__Short problem__. Carry on the passage about the giant Readymix sign near Caiguna, starting after its final sentence.

Was in the Guinness book of records as the largest sign in the world.



Yep, visible on google maps. Satellite overlay, there's a diamond in the a few miles paddock nw of Caiguna

onetrack
25th Apr 2014, 13:30
I can remember the "Readymix" sign from 1969 and 1970, whilst flying back and forth over the Long Paddock in B707's.

The story behind the Readymix sign and the Readymix diamond logo, actually make a sizeable story. The full story is in the link below.

The diamond in the desert: the story of the giant Readymix logo on the Nullarbor. - Free Online Library (http://www.thefreelibrary.com/The+diamond+in+the+desert%3A+the+story+of+the+giant+Readymix +logo+on...-a0134292962)

The Readymix company was contracted to carry out quarrying works for hard rock aggregate for ballasting for the Transcontinental Railway - and for the construction, re-alignment and sealing of the Eyre Hwy, from Norseman to the W.A./S.A. border - starting in July 1964.

__Provided material__.
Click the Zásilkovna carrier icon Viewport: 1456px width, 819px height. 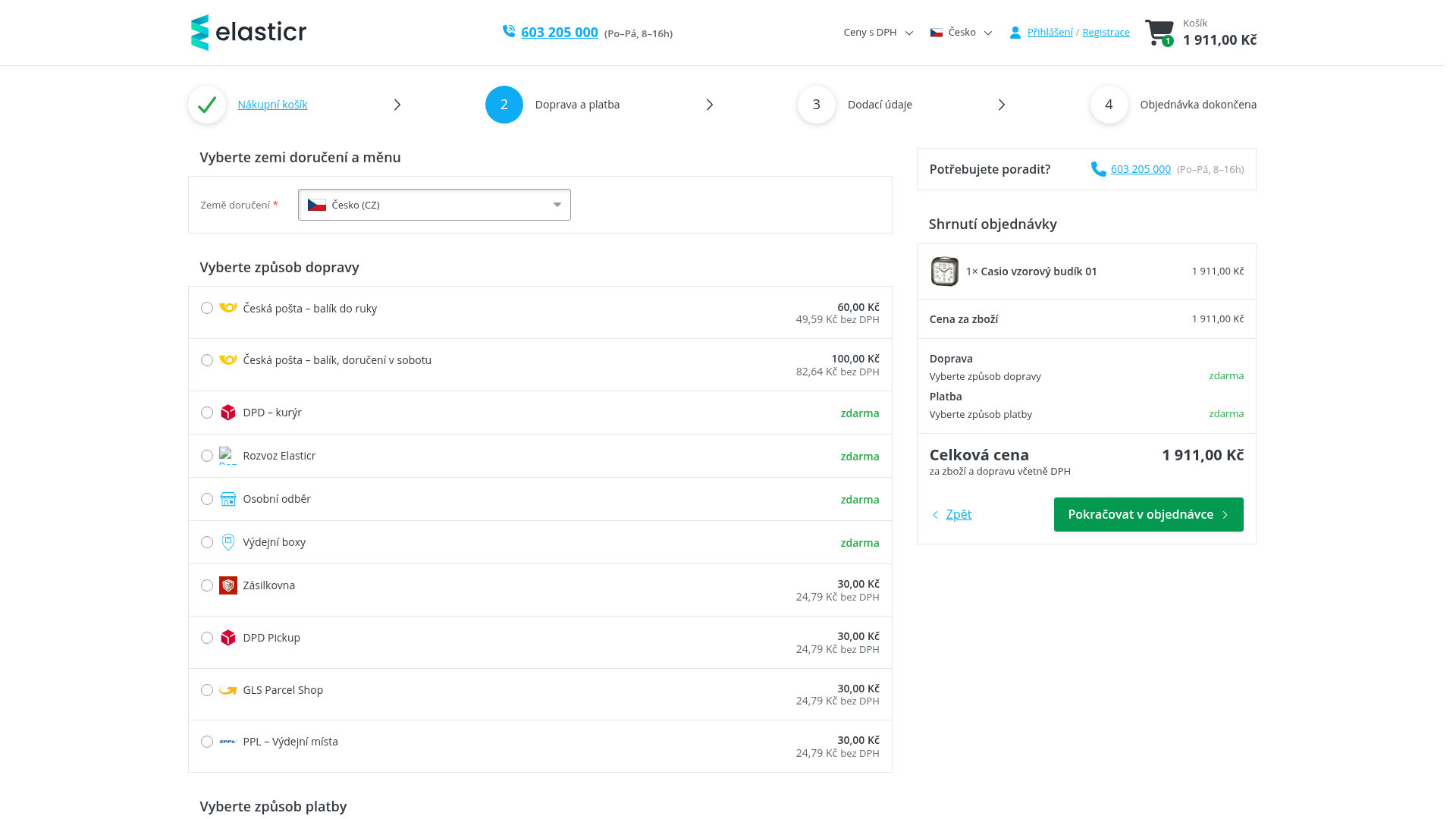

__The response__.
Shortly after commencing work, the Readymix bosses decided to install a large, highly visible Readymix company logo (a diamond shape with "Readymix" wording in the centre) in the soil just North of the 225 mile marker, almost halfway between Norseman and the W.A. border.

As Readymix regularly used light aircraft for urgent parts supply, and for transport of senior executives who regularly visited work sites, the diamond section of the Readymix logo was claimed by Readymix to be intended primarily as a dual-direction unsealed airstrip for light aircraft.
However, it appears the graded logo area was never registered as an airstrip, nor does it appear it was ever used as such.
It's been suggested the primary aim of the name and logo was just for Readymix advertising purposes.
Readymix did construct several other airstrips along the Eyre Hwy, that were utilised as airstrips.

This logo and the Readymix wording was constructed over a weekend by Allan Hoare, a MRDWA grader driver. Allan peeled back the low vegetation and thin topsoil with the grader moldboard, to expose the bright white underlying limestone rock - thus creating a highly visible aerial landmark.
This work was done, typical of that era, without reference to, or approval of, any Govt authority.

By the late 1960's the logo and wording was becoming degraded as vegetation grew back. The Readymix name and logo was regraded at some time in the late 1960's or early 1970's.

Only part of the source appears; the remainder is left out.